In a memo to staff, Managing Editor Brian Carovillano recounted how AP gained a global exclusive on one of the most important and controversial claims in medical and science history:

When a source told AP’s chief medical reporter Marilynn Marchione that a Chinese researcher had edited the DNA of several human embryos and implanted two into a woman, their conversation launched an aggressive but delicate reporting effort by AP journalists in the U.S. and China.

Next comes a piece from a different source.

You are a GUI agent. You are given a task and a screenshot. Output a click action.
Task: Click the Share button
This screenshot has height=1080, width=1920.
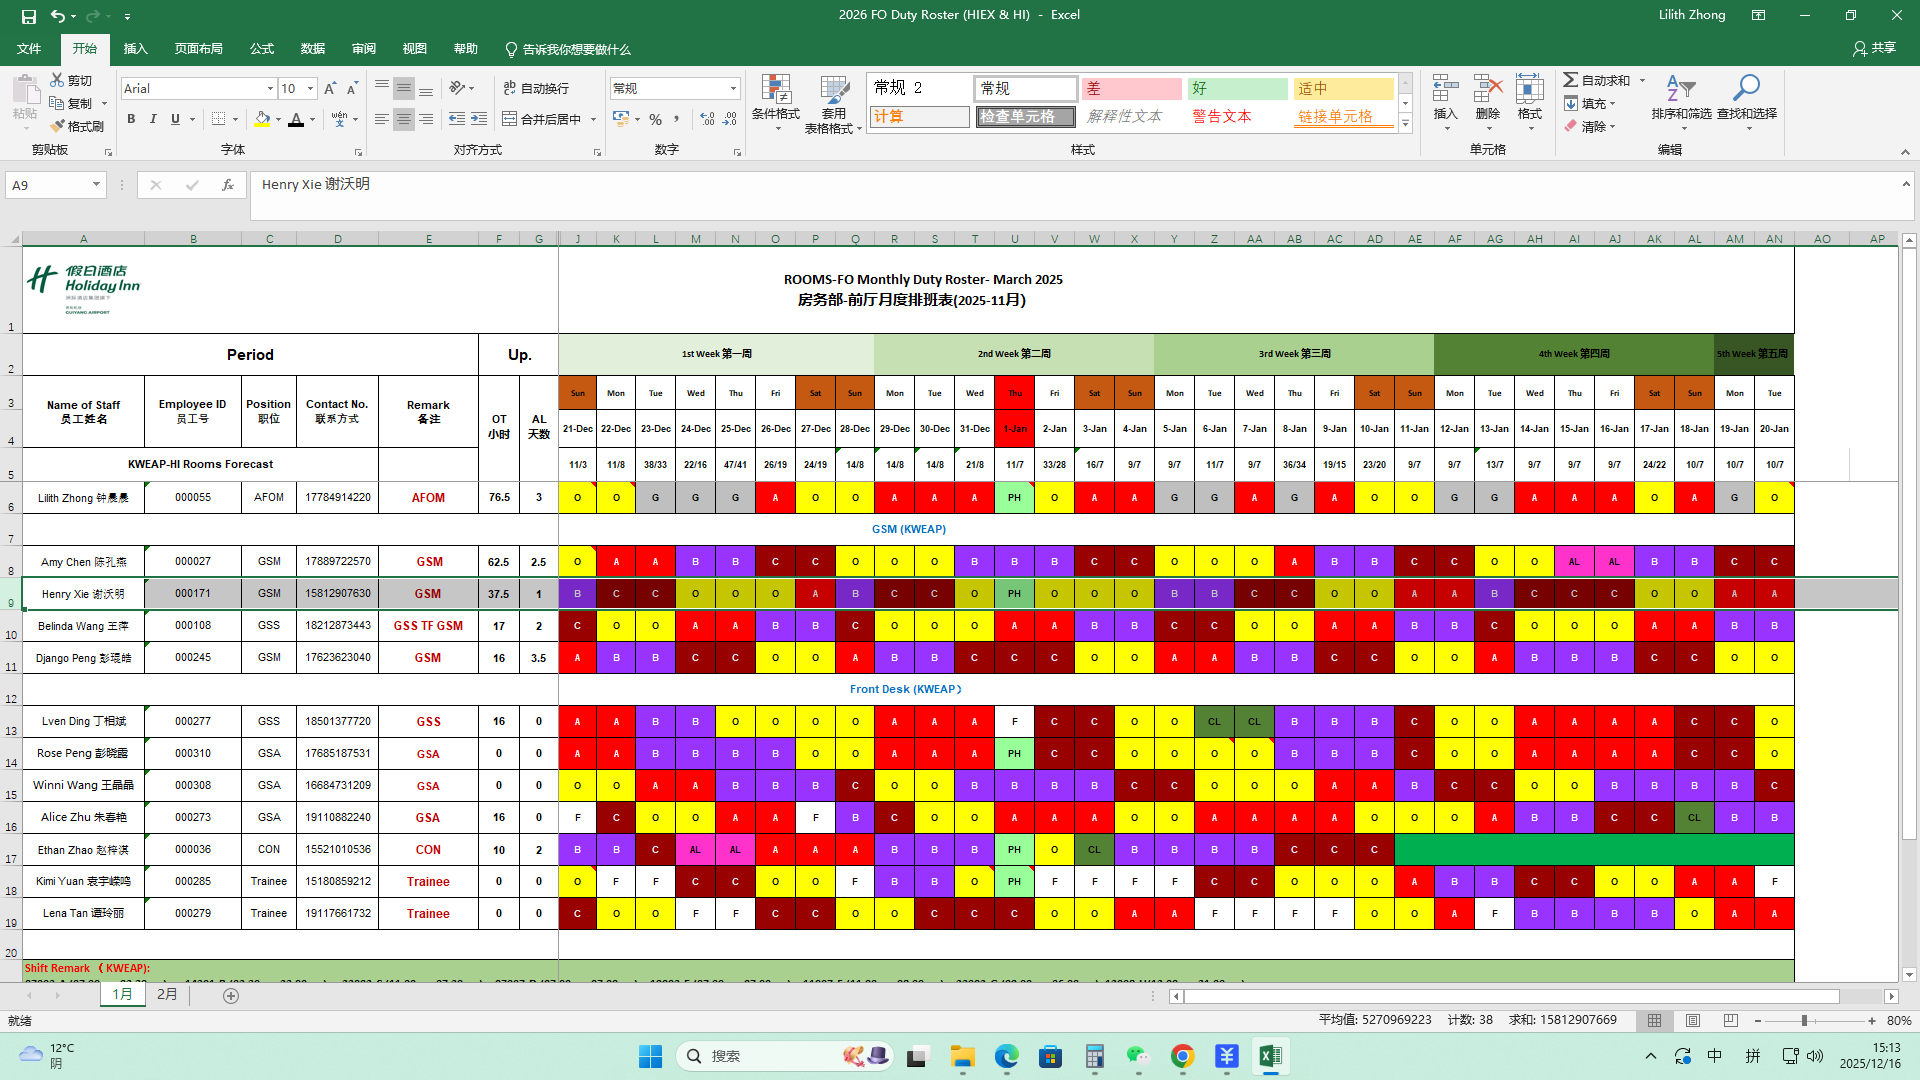(1874, 48)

Over the next three weeks, Washington-based science writer Christina Larson and Beijing staffers – videographer Emily Wang, researcher Fu Ting and photographer Mark Schiefelbein – set out to interview the researcher, He Jiankui, and his colleagues in Shenzhen and Beijing, while Marchione and New York video journalist Kathy Young worked the story from the U.S., including convincing He to share his data so it could be vetted with independent experts.
Without that data, AP was unwilling to publish the story.

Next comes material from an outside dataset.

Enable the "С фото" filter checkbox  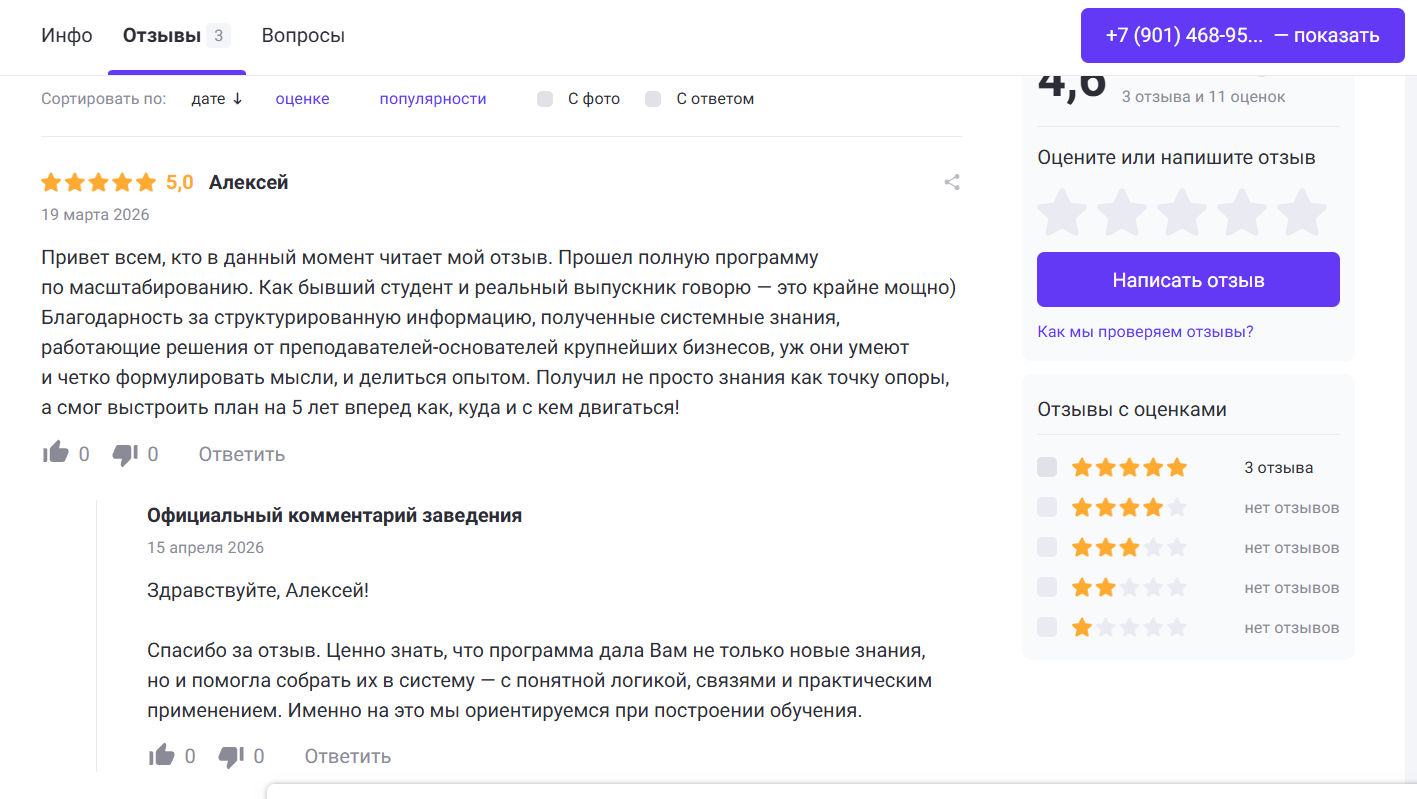(545, 99)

Chinese scientist He Jiankui is reflected in a glass panel as he works at a laboratory in Shenzhen in southern China’s Guangdong province, Oct. 10, 2018. (AP Photo/Mark Schiefelbein)
He's claim raised a laundry list of concerns: Could it be a hoax? Did he accomplish what he said he did? Why would he choose to try to edit a resistance to the HIV virus, when there are far less risky ways to prevent transmission? Did the participants know what they were getting into? Had he sought approval from ethics boards?   After talking with current and former colleagues and outside scientists, it became clear that He's claim, while unverifiable, was plausible given his training, prior work, stated ambitions and that the science of editing embryos had been already proven. AP knew it would be worthwhile reporting the claim, because the claim itself would be major scientific news.   Just days before the start of an international gene editing conference in Hong Kong, news of the project was starting to leak. The MIT Technology Review reported that a trial on humans might be underway in China, based on an entry in a registry of trials. That prompted calls from other media to He. Knowing that the story was unlikely to hold, the AP moved to publish the package on Sunday night of the week of the conference opening. He's claim of the world’s first gene-edited babies made headlines worldwide.     Many scientists, including the inventors of the gene-editing technology He used, were astounded to hear of the claim and strongly condemned it. Both Rice and the Chinese university that He was affiliated with launched investigations. A group of more than 100 Chinese scientists called for a ban on further work of this kind in China.     The story elicited a similarly strong response from customers and readers. AP’s reporting was credited or linked to by at least 44 media outlets, including The New York Times, The Washington Post, BBC News, Bloomberg, Reuters and Buzzfeed. Axios led its “Axios AM” newsletter with the story, and it spawned more than a dozen Reddit conversations. It was by far the most read story on APNews.com over the week, at more than half a million page views, and AP’s video was downloaded hundreds of times.   For responsibly breaking a story in all formats of a major scientific claim while exploring the ethical quandaries that He’s research has raised, Marchione, Larson, Wang, Young, Ting and Schiefelbein earn AP's Best of the Week.